1er mai en République Démocratique du Congo. Pendant que le monde célèbre la dignité du travailleur, la RDC s’offre le luxe de la dérision. Une carte postale glaçante circule : un agent de l’administration publique, squelettique, décharné par les mois sans salaire, se fait souhaiter « Bonne fête du travail ! » par un chef bien en chair, le sourire aux lèvres, costume trois pièces, symbole vivant d’une élite nourrie par l’iniquité.
L’image parle plus fort que mille discours : d’un côté, le fonctionnaire abandonné, sans ressources, sans reconnaissance, mais avec l’obligation morale de dire merci. De l’autre, le chef ventripotent, prospère au mépris de l’éthique, distribuant des vœux là où il aurait dû rendre des comptes.
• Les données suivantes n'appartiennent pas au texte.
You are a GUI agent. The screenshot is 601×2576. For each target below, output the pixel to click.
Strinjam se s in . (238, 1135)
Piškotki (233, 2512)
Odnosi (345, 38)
Car oui, en RDC, les vœux ont remplacé les virements.
L’État ne paie plus ses agents, mais il leur écrit des lettres de félicitations. Il ne garantit ni sécurité sociale, ni retraite décente, mais il organise des cérémonies où l’on célèbre « l’engagement des travailleurs ». C’est une mascarade institutionnalisée. Le 1er mai devient non plus une fête, mais une gifle.
Et que dire de l’hypocrisie ambiante ? L’élite bureaucratique, grassement payée, souvent nommée sans mérite, regarde sans sourciller les agents de l’État mourir à petit feu. Le drame est silencieux, car ceux qui souffrent ont appris à dire « Merci quand même, chef… » de peur de perdre le peu qui leur reste : l’illusion d’un emploi.
Mais à quoi bon avoir un poste quand il n’y a pas de salaire ? À quoi bon travailler quand l’État n’a de reconnaissance que pour les flatteurs, pas pour les bâtisseurs silencieux ? Que vaut une République qui se nourrit de la misère de ceux qui la font tourner ?
Il est peut-être temps que ce peuple cesse de dire « Merci quand même ». Que les agents publics redressent l’échine et demandent des comptes. Que le 1er mai ne soit plus le jour des discours vides, mais celui de la vérité nue : le travail mérite salaire. Le mérite mérite justice. Et la justice mérite courage.